3. Devonta Smith, Alabama
The Heisman trophy winner for the 2020 season had one of the best college seasons ever for a receiver. Smith was a four year player at Alabama and exploded this last season. He made spectacular play after spectacular play and blew away SEC defensive backs. Smith broke a number of records in the SEC and proved that he could be an X-factor. There is a huge difference between being a college star and an NFL star. Smith's best traits are his superb route running and hands. He has one of the widest route trees in the college game and the hands are excellent as I stated. The concerns with Smith start and end with his frame. He sits at 6'1 and around 170lbs. Smith is a much smaller frame than most typical NFL WRs. Smith should still be a top 15 pick for a team that needs a playmaker. I think he can slide to the Eagles and fit in very well there with a team that needs rebuilding.
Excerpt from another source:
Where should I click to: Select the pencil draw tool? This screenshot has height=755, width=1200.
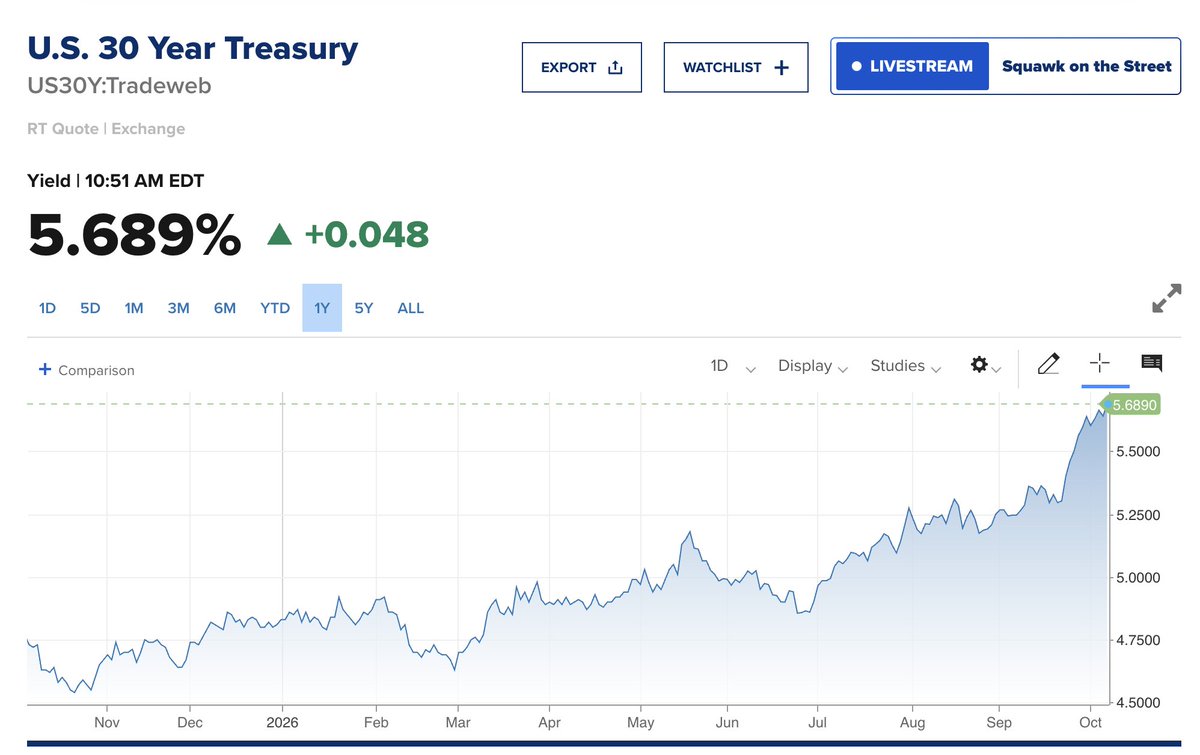pyautogui.click(x=1048, y=364)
4. Kadarius Toney, Florida
WR4 on my board is Kadarius Toney from Florida. This guy was the lighting to Kyle Pitts' thunder. Toney was an electric player as he turns on the burners. Toney lined up in the slot for a majority of his snaps and this is where he also projects in the NFL. Toney is smaller but has more mass than Smith. He had a very limited role with this Gators in his three years before and then exploded onto the scene. He had 10 TDs and was a big play threat on every play he was in. Toney could play a big role in elevating an offensive unit. Toney reminds me of a higher class Taylor Gabriel and could be a valuable weapon with a strong offensive mind. He holds a slight edge over WR5 on my board.
5. Terrace Marshall Jr., LSU
Marshall Jr. was the premier wide receiver for the LSU this past year with Chase sitting out. He didn't play in all their games last year but played in majority of their games and produced touchdowns. He is the biggest receiver out of the bunch and offers the best potential out of the bunch for a big, physical, redzone target. Continuing my theme of 2016 Falcons WR comparisons, Marshall Jr. plays a lot like Mohamed Sanu would in the slot. He excels there similar to how Juju Smith-Schuster is in the slot. He is a master of none as he can do everything you need in a receiver, except he isn't very good at run blocking. That is the biggest area that he needs to work on and if he wants to get consistent snaps, this is the biggest task he has to work on. Other than that, he projects to be a solid starter.
Other Notable WRs: Purdue star Rondale Moore is an explosive athlete with sharp cuts in his route running, but his size and injury concerns could limit him at the next level. Ole Miss WR Elijah Moore motioned around the field a ton for Lane Kiffin and co. He makes tough catches in traffic at a smaller size and is one of the stronger route runners in the class. Minnesota WR Rashod Bateman suffered from a limited season with the Big 10, but he makes wow plays on film with a large catch radius.